▶ _Task directions_: Set down the full listing below word for word; pictures stay out of the copy.

▶ _Dataset_:
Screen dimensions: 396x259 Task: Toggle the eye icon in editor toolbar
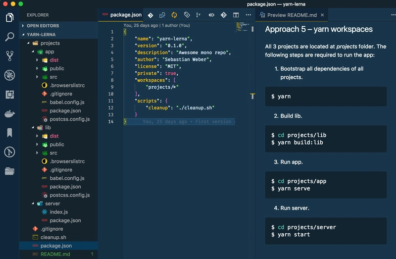pyautogui.click(x=211, y=15)
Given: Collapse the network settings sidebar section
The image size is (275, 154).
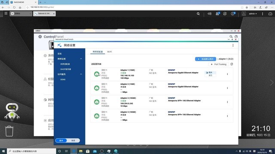Looking at the screenshot, I should coord(81,59).
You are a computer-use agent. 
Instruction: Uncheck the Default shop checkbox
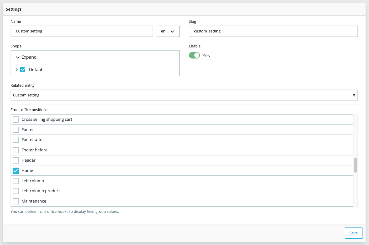point(23,70)
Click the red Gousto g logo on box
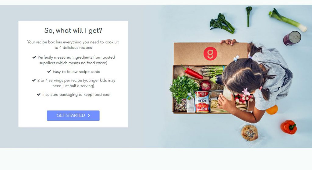The height and width of the screenshot is (170, 312). pos(210,54)
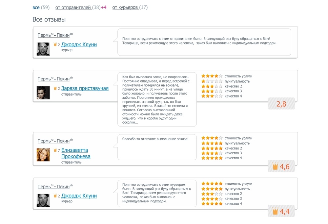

▶ _Reply to the exercise_:
Screen dimensions: 396x259 Task: Toggle the eye icon in editor toolbar
pyautogui.click(x=211, y=15)
Given: Collapse the network settings sidebar section
The image size is (275, 154).
Looking at the screenshot, I should coord(81,59).
You are a computer-use agent. 
Instruction: Uncheck the Default shop checkbox
point(23,70)
Click the red Gousto g logo on box
The height and width of the screenshot is (170, 312). pos(210,54)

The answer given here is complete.